▶ EXERCISE DETAILS
The word "HEAT" occurs in some lines of the listing. Copy those lines.

[Start of section]

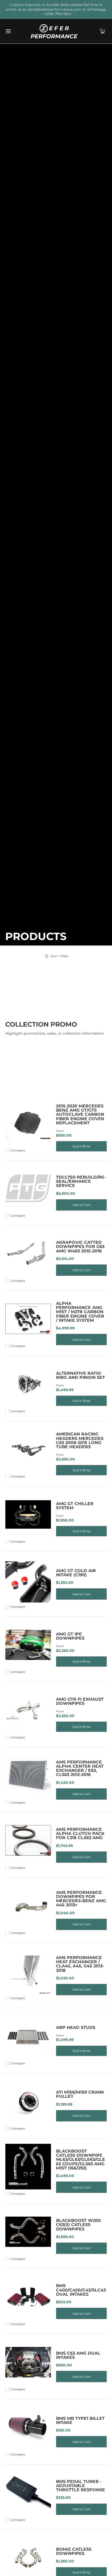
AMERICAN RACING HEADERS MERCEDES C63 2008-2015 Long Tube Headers (79, 1440)
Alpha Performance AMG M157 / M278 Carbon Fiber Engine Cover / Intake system (80, 1312)
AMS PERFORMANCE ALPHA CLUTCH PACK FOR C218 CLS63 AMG (80, 1833)
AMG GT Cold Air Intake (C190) (76, 1572)
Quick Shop (81, 1146)
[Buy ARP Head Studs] (28, 2036)
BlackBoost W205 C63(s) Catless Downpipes (78, 2225)
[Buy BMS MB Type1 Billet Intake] (28, 2427)
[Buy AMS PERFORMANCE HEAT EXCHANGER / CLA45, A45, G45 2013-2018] (28, 1971)
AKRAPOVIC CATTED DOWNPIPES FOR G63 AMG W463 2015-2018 (80, 1246)
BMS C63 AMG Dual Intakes (78, 2355)
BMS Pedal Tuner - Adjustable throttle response (80, 2486)
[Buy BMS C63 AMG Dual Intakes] (28, 2362)
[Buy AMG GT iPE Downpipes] (28, 1645)
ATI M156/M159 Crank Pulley (80, 2094)
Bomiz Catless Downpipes (73, 2551)
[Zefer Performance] (54, 31)
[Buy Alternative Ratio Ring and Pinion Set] (28, 1384)
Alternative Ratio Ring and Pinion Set (80, 1375)
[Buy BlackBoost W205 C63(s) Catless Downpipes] (28, 2231)
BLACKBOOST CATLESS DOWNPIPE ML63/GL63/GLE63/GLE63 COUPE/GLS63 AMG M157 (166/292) (80, 2159)
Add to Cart (81, 1205)
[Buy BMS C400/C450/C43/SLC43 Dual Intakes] (28, 2297)
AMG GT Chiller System (75, 1505)
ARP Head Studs (75, 2027)
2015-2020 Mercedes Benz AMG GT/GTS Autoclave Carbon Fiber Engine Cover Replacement (80, 1114)
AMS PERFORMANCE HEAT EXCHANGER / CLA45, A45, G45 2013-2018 (80, 1964)
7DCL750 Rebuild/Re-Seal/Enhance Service (81, 1181)
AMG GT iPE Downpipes (70, 1636)
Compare (17, 1150)
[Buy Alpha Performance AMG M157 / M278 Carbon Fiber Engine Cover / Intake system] (28, 1319)
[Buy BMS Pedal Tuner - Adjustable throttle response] (28, 2493)
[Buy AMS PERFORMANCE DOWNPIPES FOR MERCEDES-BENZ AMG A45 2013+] (28, 1906)
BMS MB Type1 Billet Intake (80, 2420)
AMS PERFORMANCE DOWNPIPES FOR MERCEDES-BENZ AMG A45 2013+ (81, 1899)
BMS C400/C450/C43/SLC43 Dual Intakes (81, 2290)
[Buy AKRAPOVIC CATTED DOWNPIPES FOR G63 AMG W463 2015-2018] (28, 1253)
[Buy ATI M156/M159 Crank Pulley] (28, 2101)
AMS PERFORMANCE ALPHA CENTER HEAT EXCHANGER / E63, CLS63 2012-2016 (80, 1768)
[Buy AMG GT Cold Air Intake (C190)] (28, 1579)
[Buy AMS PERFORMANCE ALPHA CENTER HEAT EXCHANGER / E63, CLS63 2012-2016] (28, 1775)
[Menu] (8, 31)
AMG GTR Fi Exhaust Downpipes (80, 1701)
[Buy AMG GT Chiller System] (28, 1514)
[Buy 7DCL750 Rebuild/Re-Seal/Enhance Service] (28, 1188)
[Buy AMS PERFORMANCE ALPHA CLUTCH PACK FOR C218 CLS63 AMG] (28, 1840)
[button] (102, 31)
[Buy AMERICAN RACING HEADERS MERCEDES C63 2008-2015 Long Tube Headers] (28, 1449)
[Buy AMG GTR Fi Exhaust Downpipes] (28, 1710)
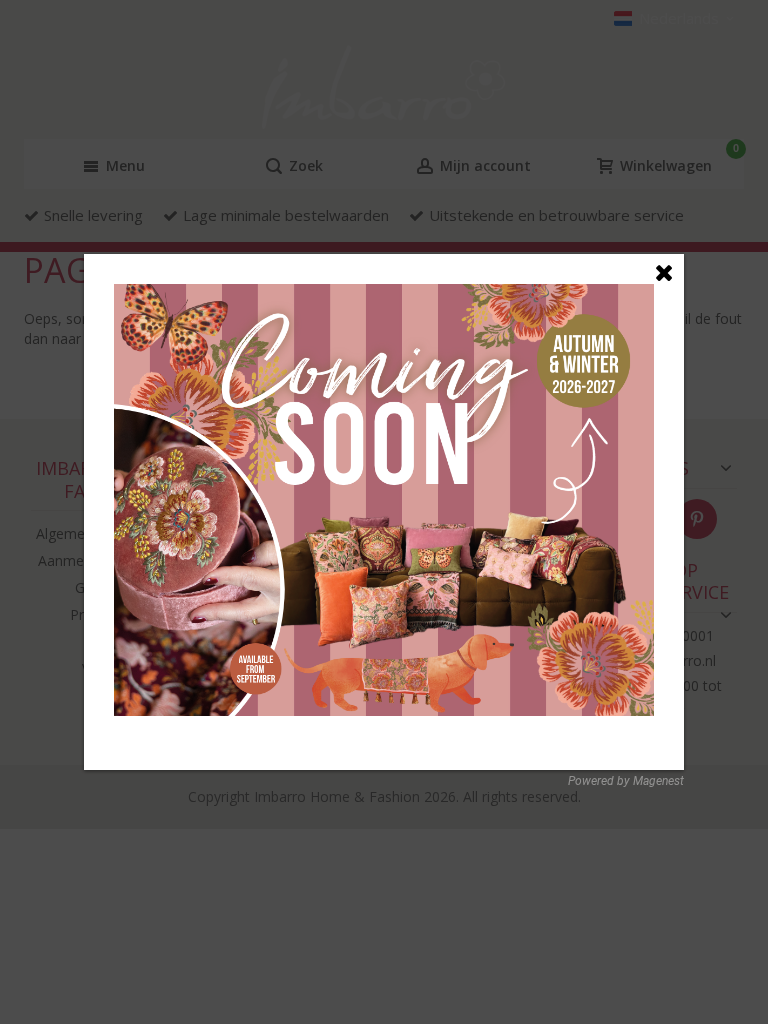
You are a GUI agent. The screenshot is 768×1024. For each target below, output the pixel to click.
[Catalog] (384, 294)
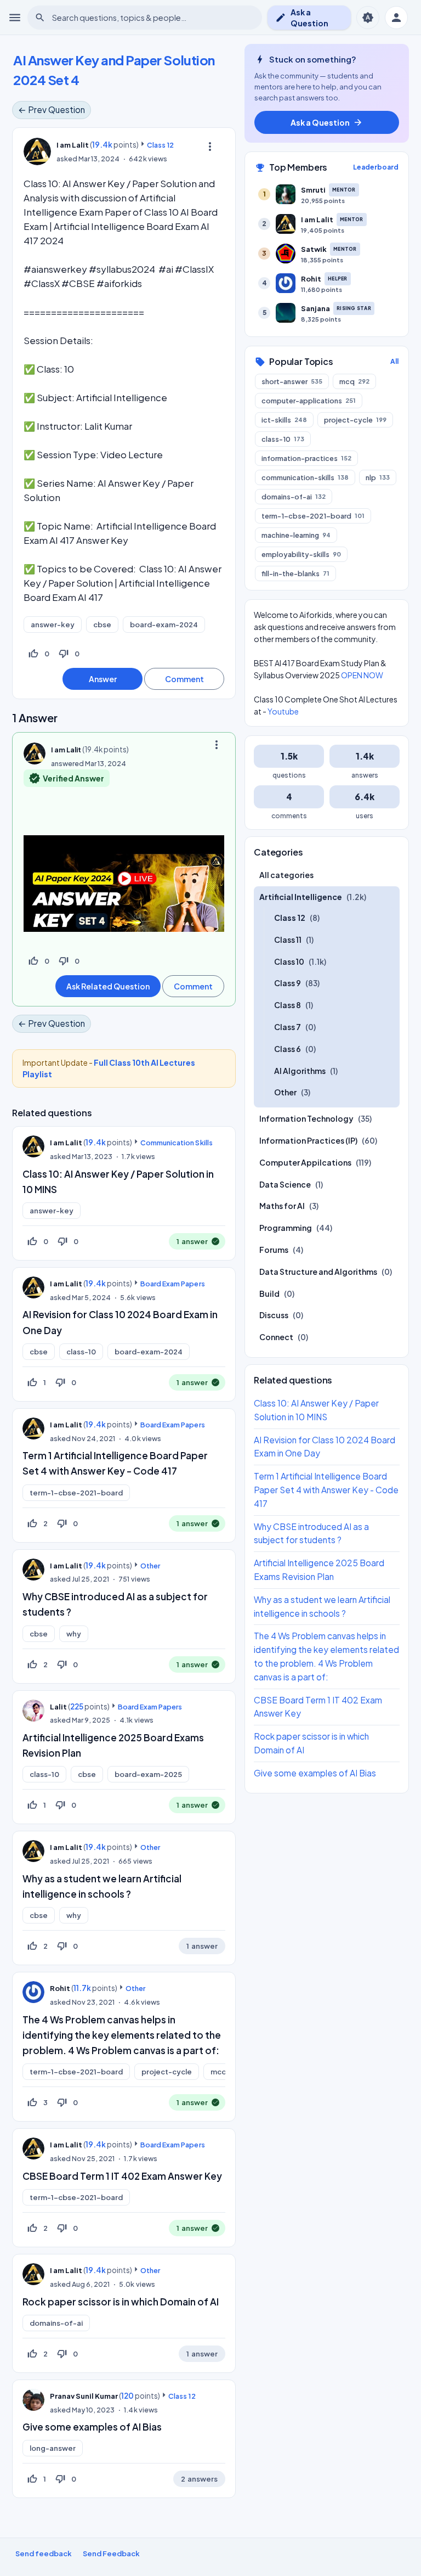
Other (150, 1565)
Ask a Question (301, 17)
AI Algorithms (300, 1071)
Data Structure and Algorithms (318, 1271)
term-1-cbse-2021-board (76, 1492)
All (394, 361)
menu (15, 17)
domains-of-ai (56, 2323)
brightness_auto (368, 18)
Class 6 (287, 1049)
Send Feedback (111, 2553)
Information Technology (306, 1118)
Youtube (283, 711)
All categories (286, 875)
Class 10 (289, 961)
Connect (276, 1337)
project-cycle (166, 2071)
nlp (378, 477)
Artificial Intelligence (300, 897)
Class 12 (160, 144)
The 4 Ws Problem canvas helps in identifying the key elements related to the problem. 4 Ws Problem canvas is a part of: (121, 2034)
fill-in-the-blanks (295, 573)
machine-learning (296, 535)
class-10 (81, 1351)
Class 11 (287, 939)
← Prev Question (51, 109)
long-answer (53, 2448)
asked (66, 158)
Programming (285, 1228)
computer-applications (308, 400)
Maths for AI (282, 1206)
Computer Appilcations (305, 1162)
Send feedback (43, 2553)
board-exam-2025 (148, 1774)
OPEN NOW (362, 675)
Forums (273, 1250)
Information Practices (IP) (308, 1140)
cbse (102, 624)
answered (67, 763)
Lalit (58, 1706)
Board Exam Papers (172, 1283)
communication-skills (305, 477)
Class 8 (287, 1005)
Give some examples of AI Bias (92, 2427)
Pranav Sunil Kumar (84, 2396)
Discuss (273, 1315)
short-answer (291, 381)
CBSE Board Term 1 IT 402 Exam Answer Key (122, 2176)
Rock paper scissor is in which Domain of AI (120, 2302)
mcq (218, 2071)
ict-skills (284, 419)
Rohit (60, 1988)
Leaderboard (376, 167)
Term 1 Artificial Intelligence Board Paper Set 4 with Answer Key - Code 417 (326, 1490)
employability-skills (301, 554)
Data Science (285, 1184)
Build (269, 1293)
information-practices (306, 458)
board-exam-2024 (164, 624)
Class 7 (287, 1027)
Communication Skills (176, 1142)
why (73, 1633)
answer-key (53, 624)
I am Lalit (66, 1142)
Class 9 (287, 983)
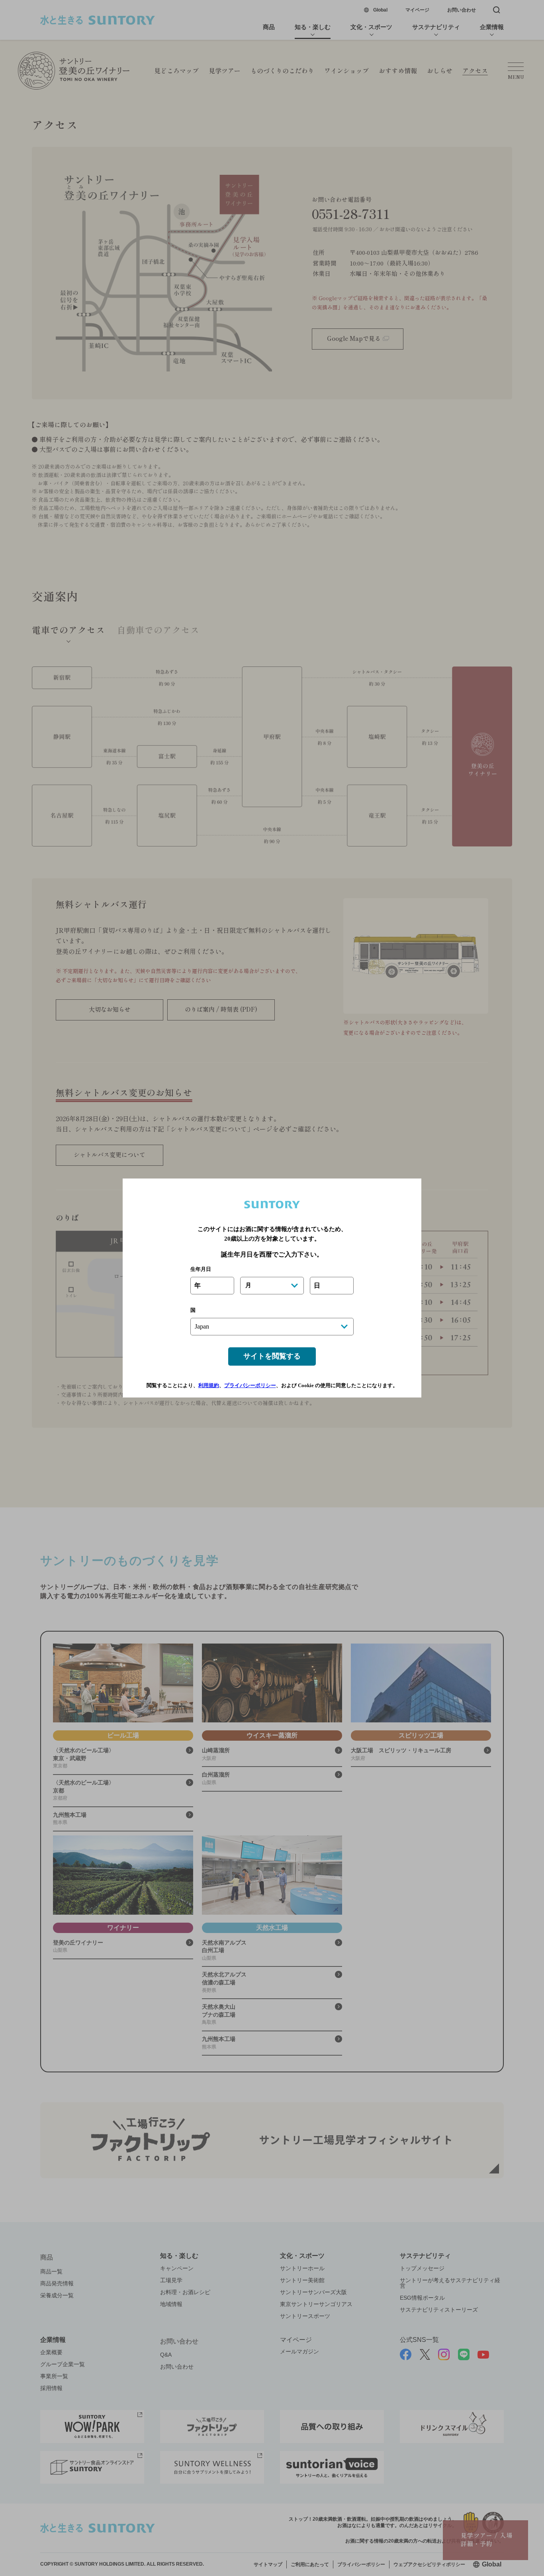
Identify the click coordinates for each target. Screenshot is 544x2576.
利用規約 (208, 1385)
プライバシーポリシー (250, 1385)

[End of section]

▶ RESULT OF THIS EXERCISE
[Buy AMS PERFORMANCE HEAT EXCHANGER / CLA45, A45, G45 2013-2018] (28, 1971)
AMS PERFORMANCE HEAT EXCHANGER / CLA45, A45, G45 2013-2018 (80, 1964)
AMS PERFORMANCE ALPHA CENTER HEAT EXCHANGER / E63, CLS63 2012-2016 (80, 1768)
[Buy AMS PERFORMANCE ALPHA CENTER HEAT EXCHANGER / E63, CLS63 2012-2016] (28, 1775)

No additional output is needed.